Commentaires sur l'actualité politique d'Orléans, le Loiret et au delà.
On l’a échappé belle. Enfin, pour l’instant. Le logiciel de
fichage de la police nationale, baptisé Ardoise (pour Application de Recueil de la Documentation Opérationnelle et d’Informations Statistiques sur les Enquêtes) ne devrait pas contenir des
informations sur des catégories de classification aussi douteuses que « homosexuel », « responsable syndical », « handicapé », ou encore « sans domicile fixe ».

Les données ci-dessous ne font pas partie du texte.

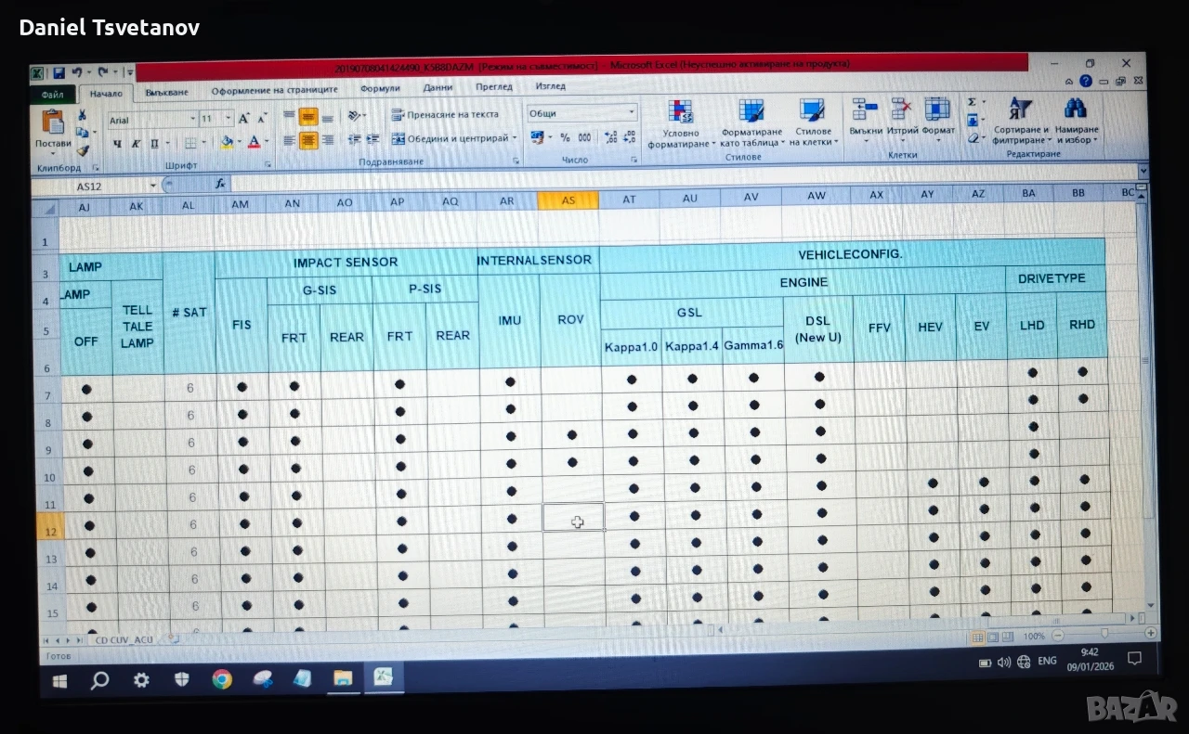The width and height of the screenshot is (1189, 734).
Task: Click the Cut scissors icon in Клипборд
Action: tap(82, 116)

L’annonce de la création de ce système, et de son expérimentation, avait suscité un grand émoi et une forte contestation au sein d’organisations qui veillent au respect des droits de l’Homme dans
notre pays. Dans un communiqué publié le 16 avril, le Parti
socialiste demandait que ce logiciel soit « retiré » s’il s’avérait « que les faits rapportés sont vrais ». Mais les plus actifs à s’opposer à ce projet sont sans aucun doute les
associations gays et de lutte contre l’homophobie. Alertés fin 2007, les premiers à tirer la sonnette d’alarme seront les militants de l’association de policiers homosexuels Flag ! qui saisit la
Haute Autorité de lutte contre les discriminations et pour l’égalité (HALDE). Puis, rapporte le magazine Têtu dans son numéro de juin 2008, « le 12 avril, l’hebdomadaire
Marianne révèle l’existence d’Ardoise et publie des captures d’écran des renseignements catégoriels ». Même le syndicat national des officiers de police
(SNOP) a même qualifié cette « affaire » de « catastrophe ».